30 Questions to Ask Your VAPT Vendor — Before You Sign the SOW

Published May 19, 2026 · By AxVeil Research · 16 min read

Most VAPT RFPs miss the point. They optimise for procurement convenience — fixed unit price, tidy line items, a logo grid of past clients — and skip the questions that actually determine whether the engagement will produce findings your defenders can act on and a report your auditor will accept. The result is a familiar pattern: a clean SOW, a low quote, and a report that lands six weeks later with eight findings, two of which are duplicate scanner output, and none of which would have stopped the breach you bought the pentest to prevent.

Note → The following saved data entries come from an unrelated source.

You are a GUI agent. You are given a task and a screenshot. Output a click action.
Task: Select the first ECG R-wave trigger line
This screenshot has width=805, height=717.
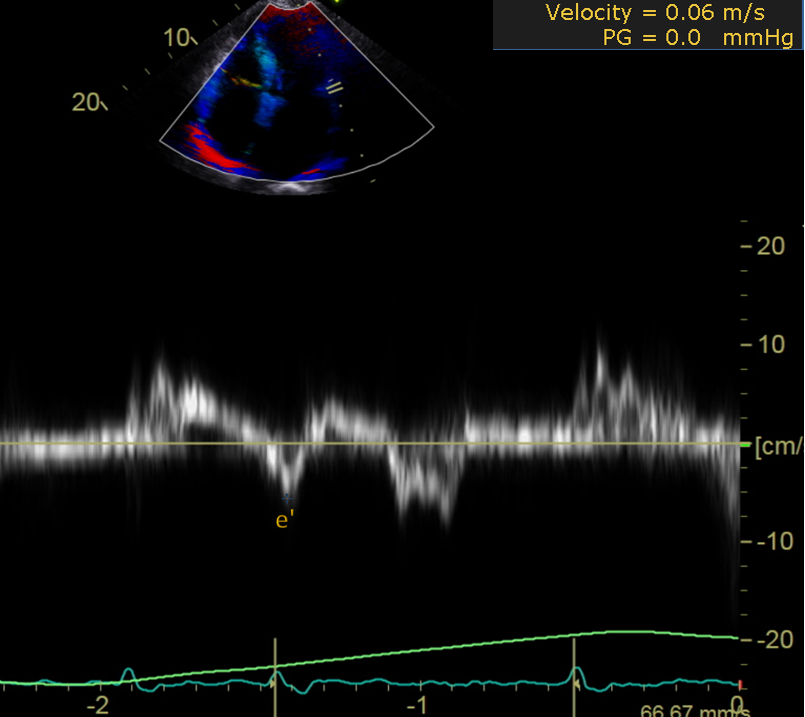click(x=276, y=676)
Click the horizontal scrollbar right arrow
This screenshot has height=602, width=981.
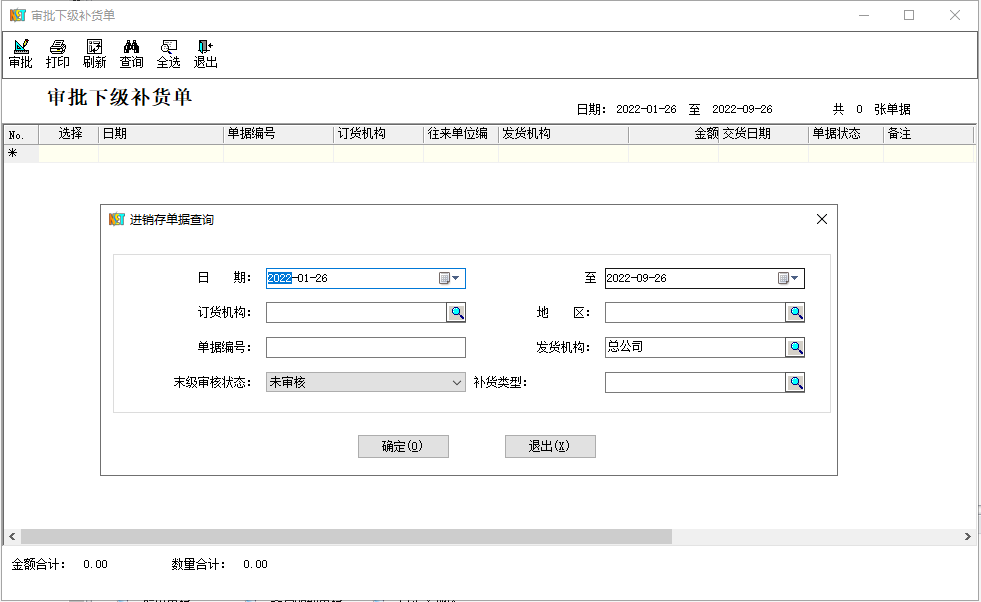967,537
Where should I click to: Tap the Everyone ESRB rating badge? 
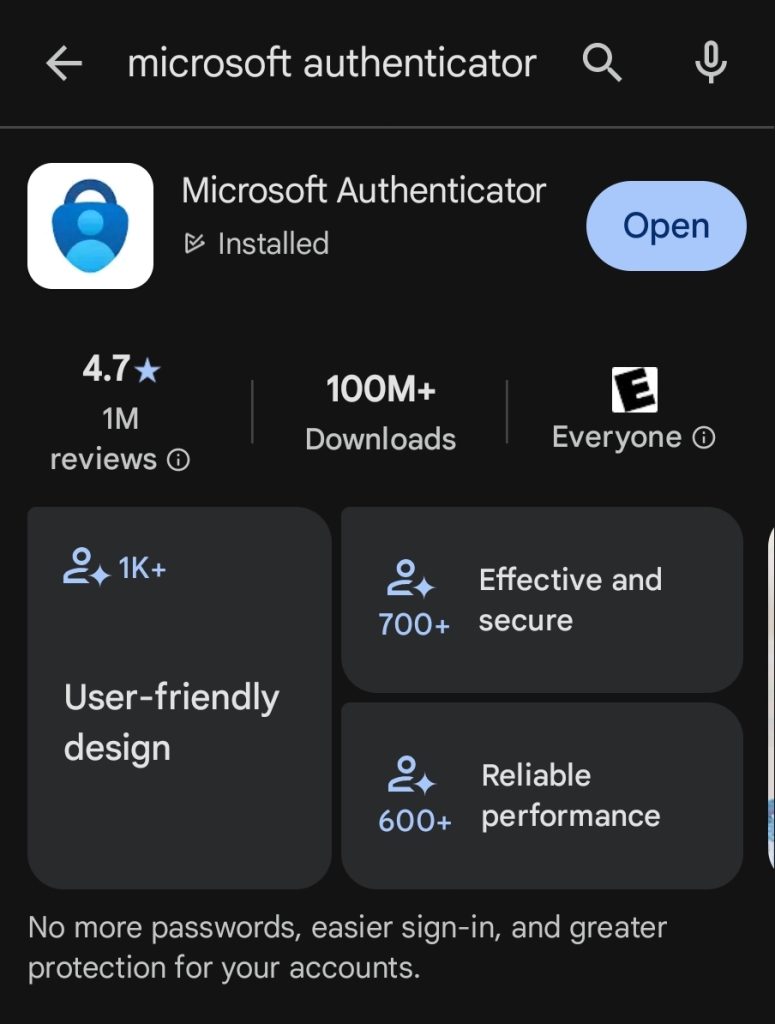(634, 390)
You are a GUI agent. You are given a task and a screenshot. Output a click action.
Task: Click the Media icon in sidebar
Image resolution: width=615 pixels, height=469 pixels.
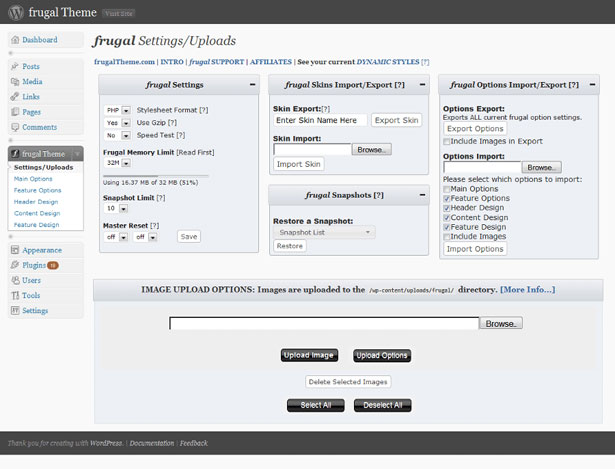[x=15, y=81]
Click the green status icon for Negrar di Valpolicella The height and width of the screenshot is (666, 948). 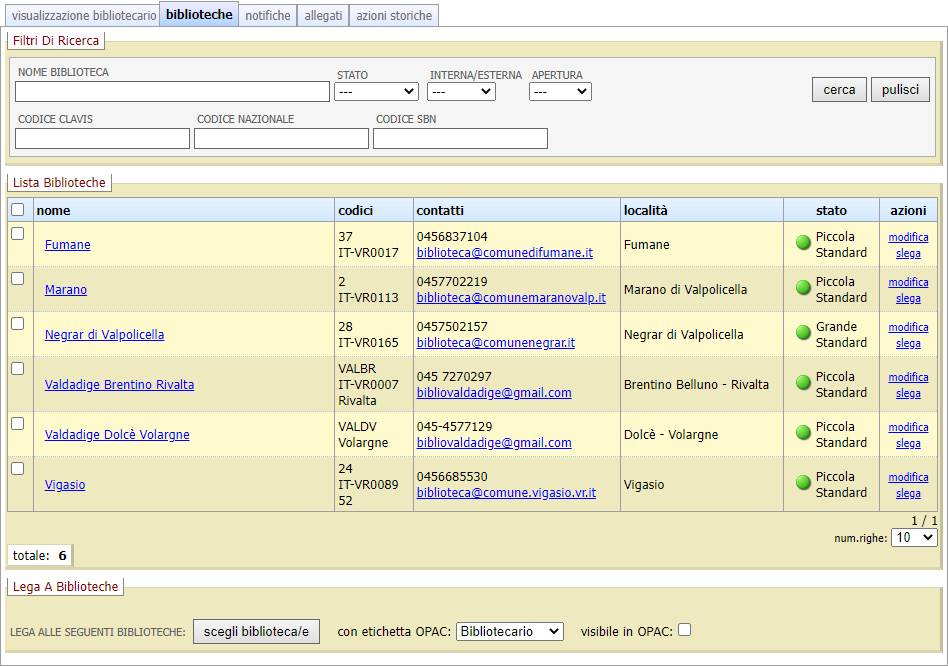[803, 332]
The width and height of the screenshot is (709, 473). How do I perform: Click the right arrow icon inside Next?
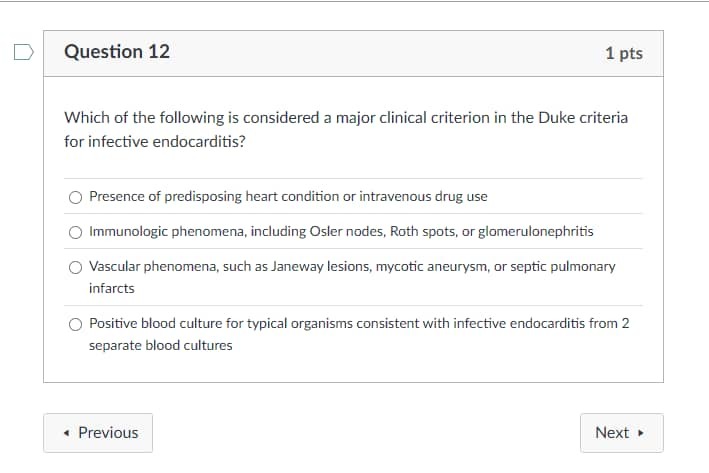pyautogui.click(x=640, y=433)
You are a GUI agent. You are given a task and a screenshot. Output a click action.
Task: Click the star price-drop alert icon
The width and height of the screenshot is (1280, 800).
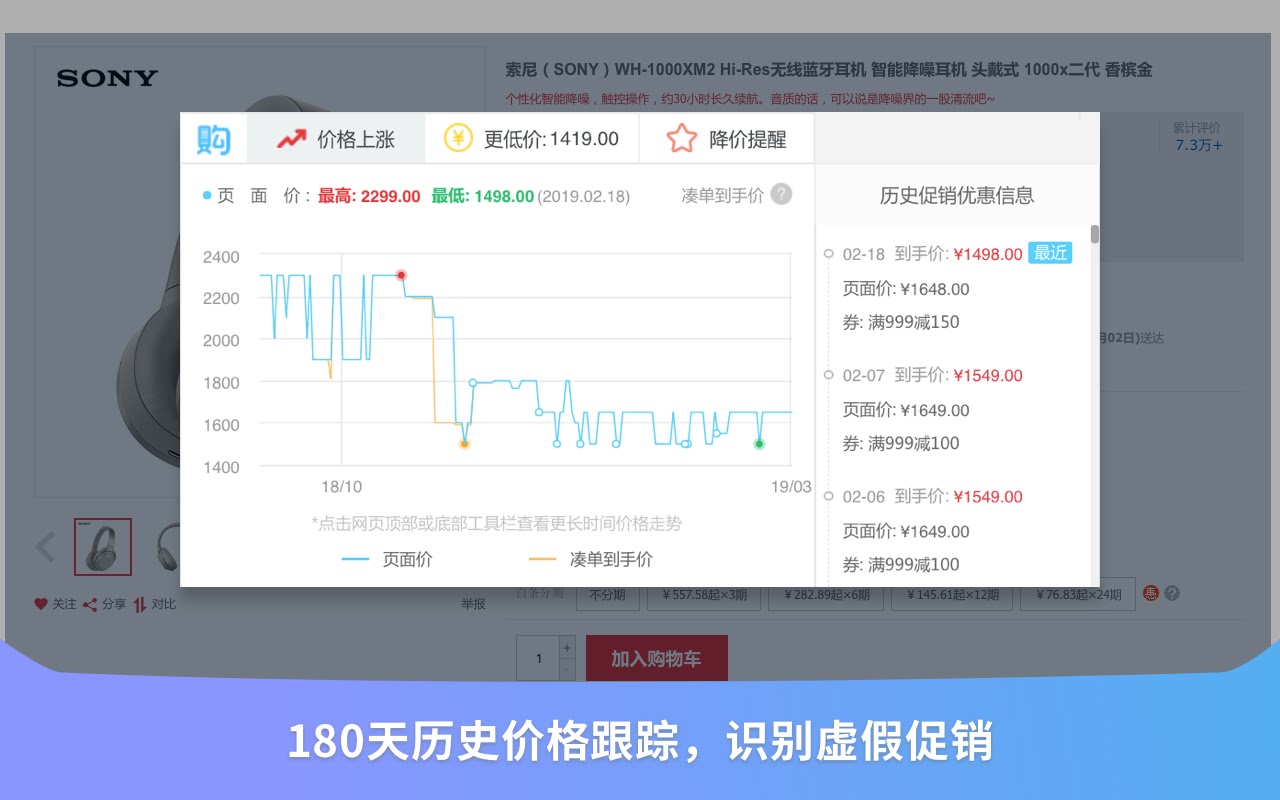(x=681, y=138)
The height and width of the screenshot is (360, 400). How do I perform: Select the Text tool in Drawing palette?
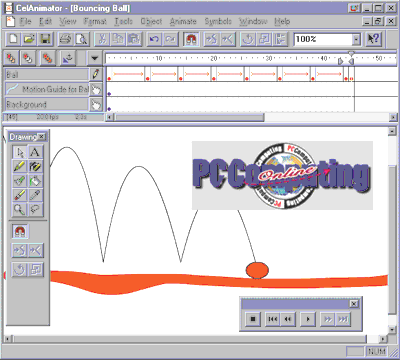point(35,152)

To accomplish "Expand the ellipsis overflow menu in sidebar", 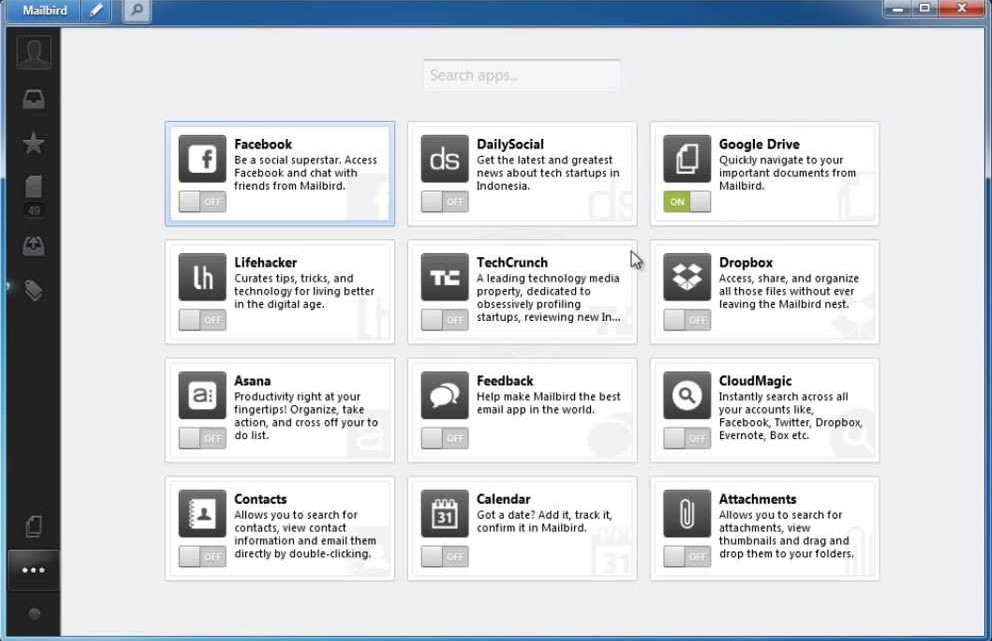I will point(33,570).
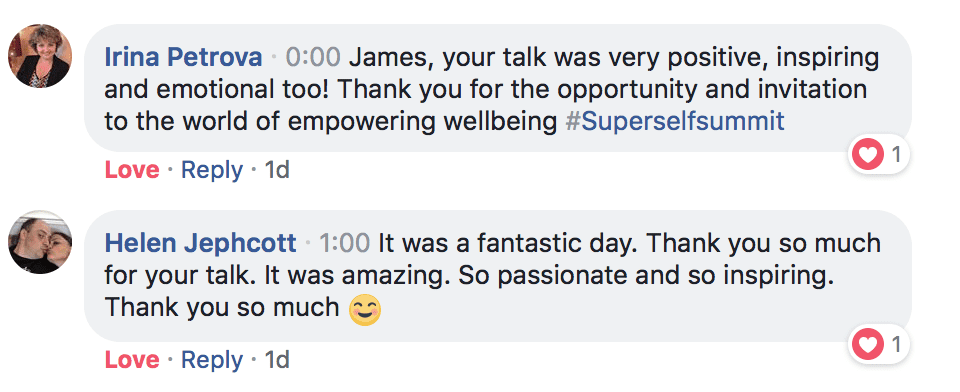Open Irina Petrova's profile name link
This screenshot has height=392, width=960.
184,58
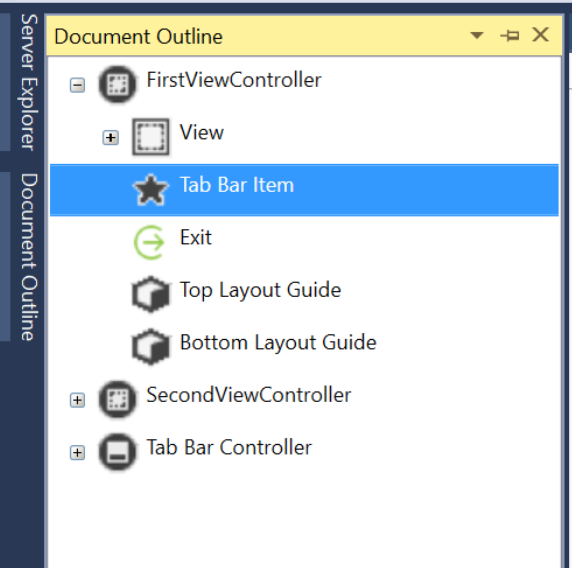Open the Server Explorer side tab
The height and width of the screenshot is (568, 572).
(28, 82)
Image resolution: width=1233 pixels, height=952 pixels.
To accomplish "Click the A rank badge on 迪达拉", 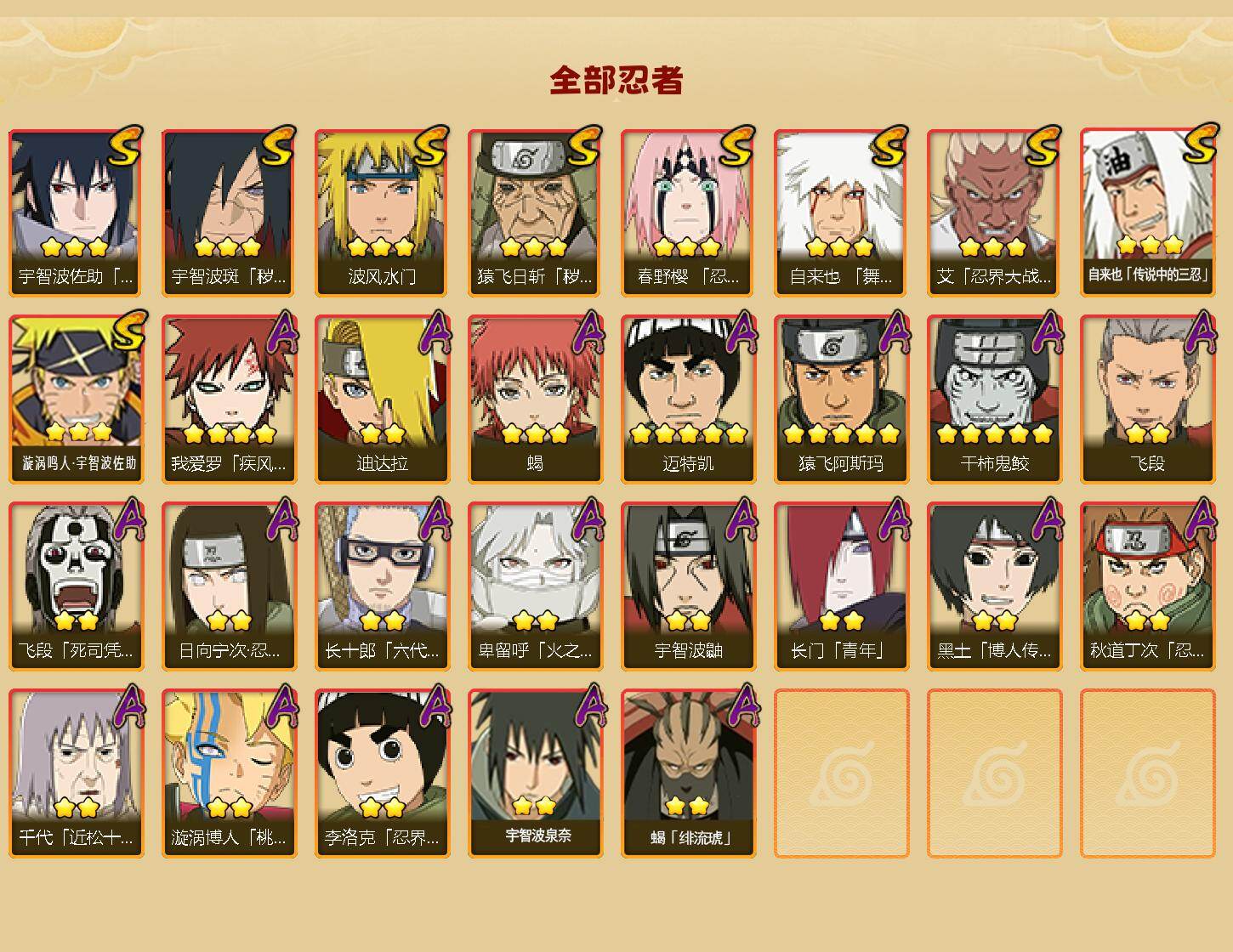I will (x=435, y=332).
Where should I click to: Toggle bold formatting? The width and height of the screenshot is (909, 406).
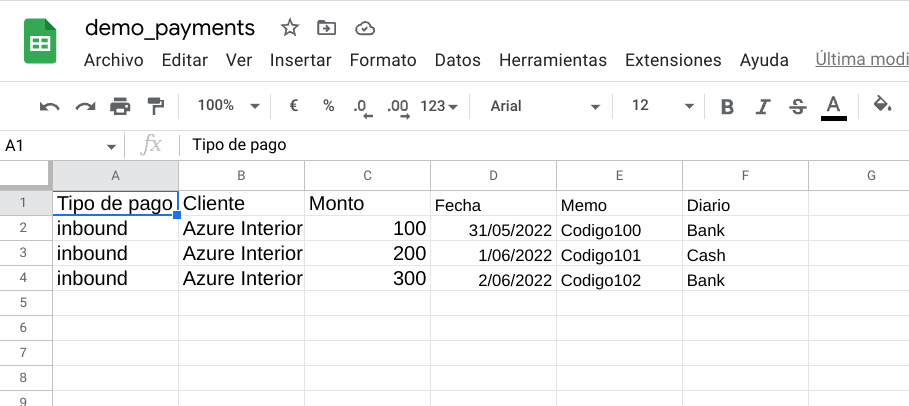(727, 107)
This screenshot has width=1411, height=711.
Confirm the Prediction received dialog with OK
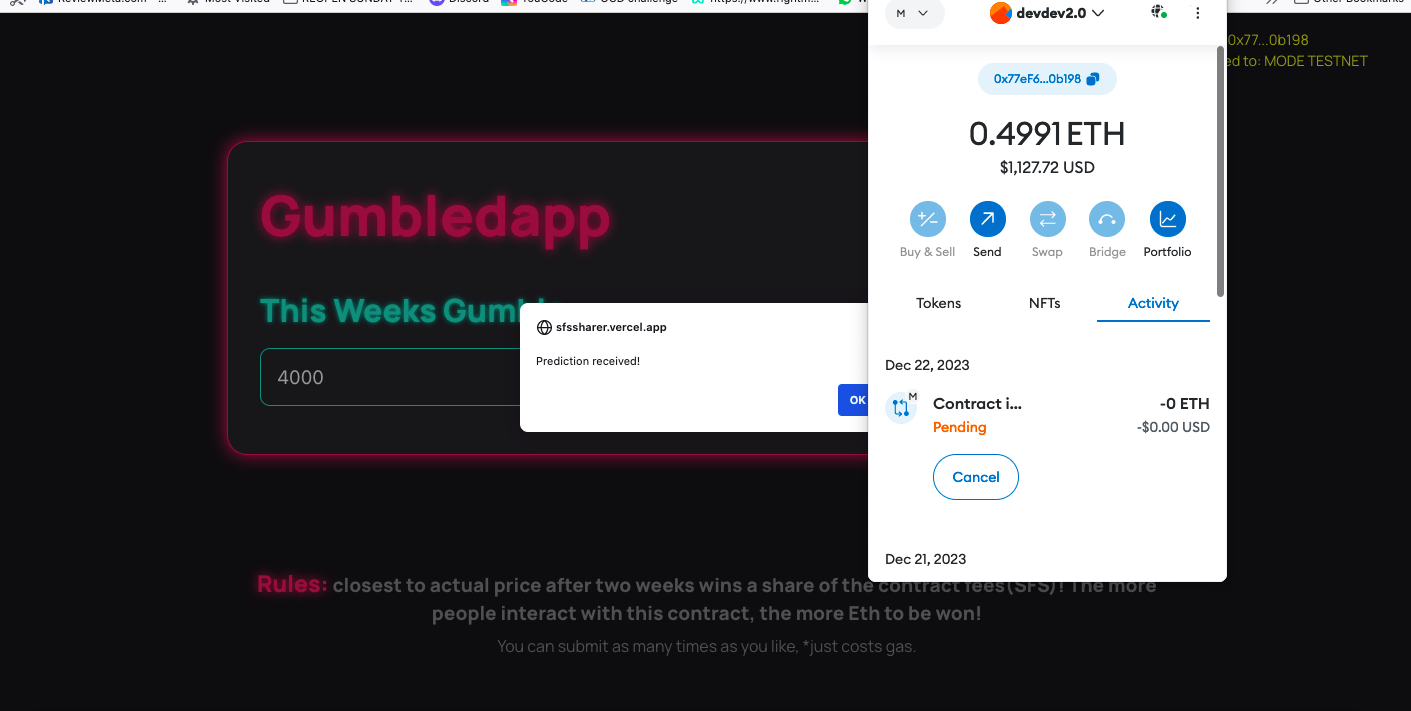(853, 400)
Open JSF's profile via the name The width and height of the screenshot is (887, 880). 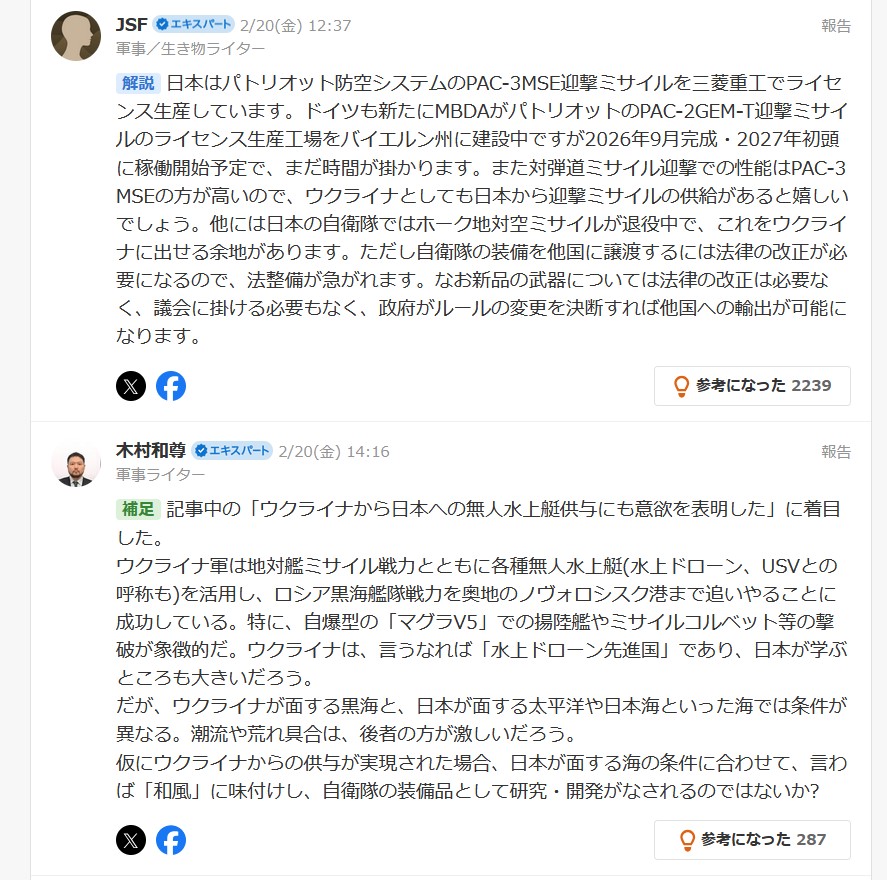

This checklist is the antidote. Thirty questions across five categories — scope, qualifications, compliance, operations, commercials — each with a stated reason it matters, a red flag pattern that should slow the procurement, and a green flag pattern that should speed it up. None of the questions are gotchas. All of them are questions a competent vendor wants you to ask, because the answer makes the engagement easier for both sides. For the contractual scaffolding that surrounds these questions, our pentest RFP template ships the same structure as a downloadable Word document.

Why most VAPT RFPs miss the point

Three failure modes recur. First, the RFP is written by procurement, not by security — so it asks about price, references, and SLAs without asking about methodology, named operators, or retest cadence. Second, the RFP treats VAPT as a commodity — three vendors, same SOW, lowest quote wins — when in reality the variance in operator skill between two equally-credentialled firms is larger than the variance in price. Third, the RFP ends at the report — no retest, no remediation verification, no clause for the inevitable mid-engagement scope change. By the time the buyer notices, the engagement is over and the findings are stale.

The fix is not more procurement process. The fix is fewer, better questions. Thirty is the right number — enough to discriminate between a credible vendor and a brochureware vendor, few enough that a buyer team can score them honestly without dropping into spreadsheet fatigue. Group them by category, score them on a weighted rubric (we describe one further down), and the right vendor falls out of the matrix without negotiation heroics. For the budget context that sits underneath these questions, our pentest cost estimator gives you a defensible envelope before the RFP goes out.

Category 1 — Scope and methodology (Q1–Q6)

Scope is the engagement's contract with reality. If the scope is wrong, no amount of operator brilliance saves the report. These six questions establish whether the vendor is actually going to test what your defenders care about, or whether they are going to bill for a scan they could have run on day one.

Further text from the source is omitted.